MOSIX2 is most suitable for running compute intensive applications with low to moderate amount of input/output (I/O). Tests of MOSIX2 show that the performance of several such applications over a 1 Gbit/s campus grid is nearly identical to that of a single cluster.

==== Main features ====
- Provides aspects of a single-system image:
  - Users can login on any node and do not need to know where their programs run.
  - No need to modify or link applications with special libraries.
  - No need to copy files to remote nodes.
- Automatic resource discovery and workload distribution by process migration:
  - Load-balancing.
  - Migrating processes from slower to faster nodes and from nodes that run out of free memory.
- Migratable sockets for direct communication between migrated processes.
- Secure run time environment (sandbox) for guest processes.
- Live queuing – queued jobs preserve their full generic Linux environment.
- Batch jobs.
- Checkpoint and recovery.
- Tools: automatic installation and configuration scripts, on-line monitors.

==== MOSIX for HPC ====
MOSIX is most suitable for running HPC applications with low to moderate amount of I/O. Tests of MOSIX show that the performance of several such applications over a 1 Gbit/s campus grid is nearly identical to that of a single cluster.
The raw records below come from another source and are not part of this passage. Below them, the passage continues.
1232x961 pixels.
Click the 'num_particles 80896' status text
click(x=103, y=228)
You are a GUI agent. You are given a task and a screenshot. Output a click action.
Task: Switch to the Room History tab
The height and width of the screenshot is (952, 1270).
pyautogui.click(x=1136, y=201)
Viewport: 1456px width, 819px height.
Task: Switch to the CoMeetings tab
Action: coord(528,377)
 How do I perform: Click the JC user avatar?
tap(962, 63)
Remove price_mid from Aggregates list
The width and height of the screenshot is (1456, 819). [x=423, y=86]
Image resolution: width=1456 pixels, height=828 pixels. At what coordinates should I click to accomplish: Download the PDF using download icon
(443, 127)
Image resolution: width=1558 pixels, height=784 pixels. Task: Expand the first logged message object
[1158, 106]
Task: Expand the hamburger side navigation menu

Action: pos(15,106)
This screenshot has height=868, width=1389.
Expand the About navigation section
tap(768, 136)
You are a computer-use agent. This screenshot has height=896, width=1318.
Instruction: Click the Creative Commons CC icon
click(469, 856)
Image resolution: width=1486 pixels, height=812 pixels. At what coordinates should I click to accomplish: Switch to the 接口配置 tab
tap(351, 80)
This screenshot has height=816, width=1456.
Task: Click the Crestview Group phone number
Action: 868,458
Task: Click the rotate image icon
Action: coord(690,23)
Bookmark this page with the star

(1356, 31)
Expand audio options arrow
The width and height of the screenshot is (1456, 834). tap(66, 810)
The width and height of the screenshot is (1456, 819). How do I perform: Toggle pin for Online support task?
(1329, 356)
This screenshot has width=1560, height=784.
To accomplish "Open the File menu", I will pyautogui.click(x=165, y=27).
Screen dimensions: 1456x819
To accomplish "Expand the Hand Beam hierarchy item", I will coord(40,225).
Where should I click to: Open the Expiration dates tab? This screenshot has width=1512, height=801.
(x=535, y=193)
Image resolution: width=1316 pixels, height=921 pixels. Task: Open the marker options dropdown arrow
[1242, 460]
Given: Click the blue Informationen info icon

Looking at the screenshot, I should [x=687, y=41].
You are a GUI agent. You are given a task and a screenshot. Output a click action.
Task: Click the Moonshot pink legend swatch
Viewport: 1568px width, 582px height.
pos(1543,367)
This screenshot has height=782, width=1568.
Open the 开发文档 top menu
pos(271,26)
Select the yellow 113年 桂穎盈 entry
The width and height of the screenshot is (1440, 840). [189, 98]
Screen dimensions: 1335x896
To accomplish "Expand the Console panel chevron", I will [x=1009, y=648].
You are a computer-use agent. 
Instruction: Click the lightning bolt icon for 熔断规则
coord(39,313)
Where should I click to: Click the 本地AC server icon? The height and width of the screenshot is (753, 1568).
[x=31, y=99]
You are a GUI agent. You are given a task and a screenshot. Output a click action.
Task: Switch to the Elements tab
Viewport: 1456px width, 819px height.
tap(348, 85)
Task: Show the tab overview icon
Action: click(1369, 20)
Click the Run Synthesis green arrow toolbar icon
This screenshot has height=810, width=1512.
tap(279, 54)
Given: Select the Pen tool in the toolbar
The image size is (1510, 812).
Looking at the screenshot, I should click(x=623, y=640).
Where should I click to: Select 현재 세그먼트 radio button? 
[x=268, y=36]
It is particularly suitable for:

- Efficient utilization of grid-wide resources, by automatic resource discovery and load-balancing.
- Running applications with unpredictable resource requirements or run times.
- Running long processes, which are automatically sent to grid nodes and are migrated back when these nodes are disconnected from the grid.
- Combining nodes of different speeds, by migrating processes among nodes based on their respective speeds, current load, and available memory.

A few examples:

- Scientific applications – genomic, protein sequences, molecular dynamics, quantum dynamics, nano-technology and other parallel HPC applications.
- Engineering applications – CFD, weather forecasting, crash simulations, oil industry, ASIC design, pharmaceutical and other HPC applications.

=== MOSIX4 ===
MOSIX4 was released in July 2014. As of version 4, MOSIX doesn't require kernel patching.

== openMosix ==
After MOSIX became proprietary software in late 2001, Moshe Bar forked the last free version and started the openMosix project on February 10, 2002.

On July 15, 2007, Bar decided to end the openMosix project effective March 1, 2008, claiming that "the increasing power and availability of low cost multi-core processors is rapidly making single-system image (SSI) clustering less of a factor in computing". These plans were reconfirmed in March 2008. The LinuxPMI project is continuing development of the former openMosix code.